# What a Rescue!



## shaneamber (Apr 20, 2005)

Take a look at what Foothills Golden Retriever Rescue did last year.For those of you who haven't heard about this,it will bring a tear to your eyes.
I hope the link works.
Shane
http://www.fhgrr.com/NC_Goldens/NCgoldens1.html


----------



## Joe (Apr 9, 2005)

I feel sick after reading their page four: Page Four - A Survivor's Tail
, I just couldn't finish it... I admire all people from their rescue team.
joe


----------



## GoldenAussie (May 7, 2005)

OMG I am sitting here with tears streaming down my face! What a horrific tale!
Oh, I pray for those sweet goldens and hope they all find loving, caring homes, the type of home they deserve.

When you think they were once paraded around in showrings, groomed beautifully........what on earth happened to the original owners?? I can't figure this out!!!

Absolutely shocking. I will be passing this onto my other golden friends.


----------



## shaneamber (Apr 20, 2005)

Kinda makes you want to do more.I wanted to go and help,but my health then prevented me.It's wonderful how so many people came together to help those poor Goldens,it shows Golden people are great.Shane


----------



## maya (Apr 14, 2005)

This just sickens me. How can anyone be this cruel?


----------



## Jude's Mom (May 19, 2005)

These people should be locked in cages for weeks without food or water. An eye for an eye.


----------



## lvngold (Jun 1, 2005)

*Fhgrr*

Hi everyone,

I am new to the site and I am also a volunteer for FHGRR. I have a foster right now, her name is Dolly. She was whisked away from the Greenville Humane Society and brought to Foothills.
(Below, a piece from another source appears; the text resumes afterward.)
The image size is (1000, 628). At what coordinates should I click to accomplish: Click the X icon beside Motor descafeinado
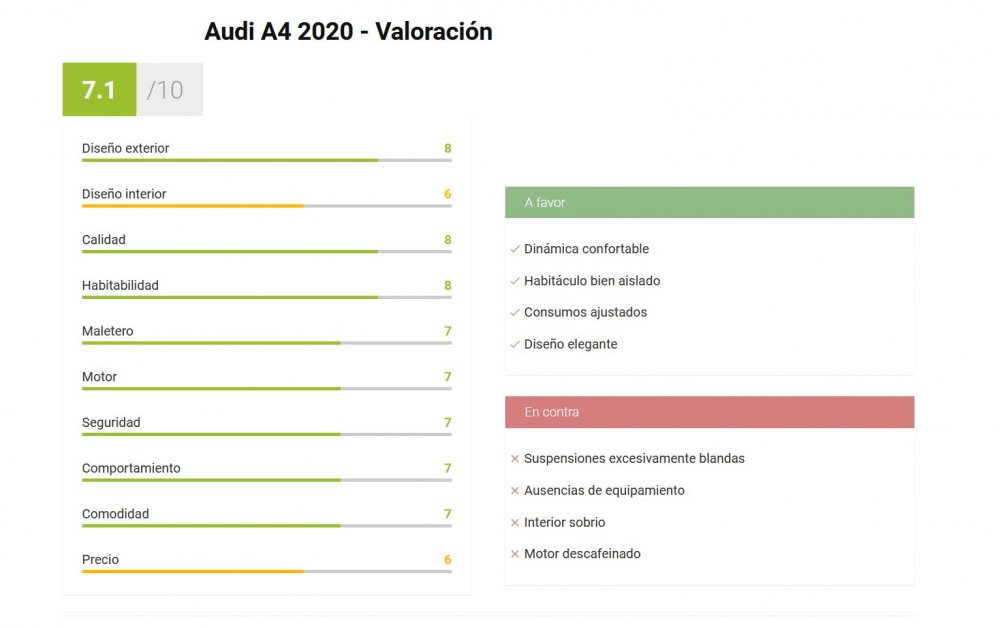pos(515,554)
She is about 1 1/2 and very frightened. She weighed only 40 lbs when I took her to the Vet. She has improved tremendously since she has been in our care, both emotionally and physically. She now weighs in at 46 lbs and is not quite as nervous, although loud noises still frighten her. 

I was not part of the rescue group during the NC raid, but have heard all the stories. Unfortunately, we just lost another one of those dogs last week due to a terrible accident. Please see the candle for Louie on the website. I have included pictures of Dolly and Beau.


----------



## mojosmum (May 20, 2005)

What wonderful people you are to help these trusting and forgiving souls.


----------



## shaneamber (Apr 20, 2005)

lvngold,welcome to this forum.I have been a big fan of what your group gets done.You are ALL angels for the wonderful things your rescue group takes care off.
All the best,
Shane


----------



## AbbeyRose (May 22, 2005)

I have never read anything quite that disturbing, yet heartwarming. The trama these animal went through and the love and trust that they are still capable of.


----------



## abzndbonnie (Jun 8, 2005)

What fantastic people to go help out those gorgeous goldens, It makes me want to throw up seeing how cruel people can be to such beautiful creatures.
It broke my heart to see that this beutiful breed could look just skin and bone.
But because of rescues like those, these beautiful goldens get a 2nd chance at life, those people deserve a medal!


----------



## ron (Sep 16, 2005)

All I can say is WOW!!!! I am so happy that most were saved, and I get sick to my stomach thinking of those weeks they were in there all alone!
There is something SO SPECIAL about a rescue Golden
Ron


----------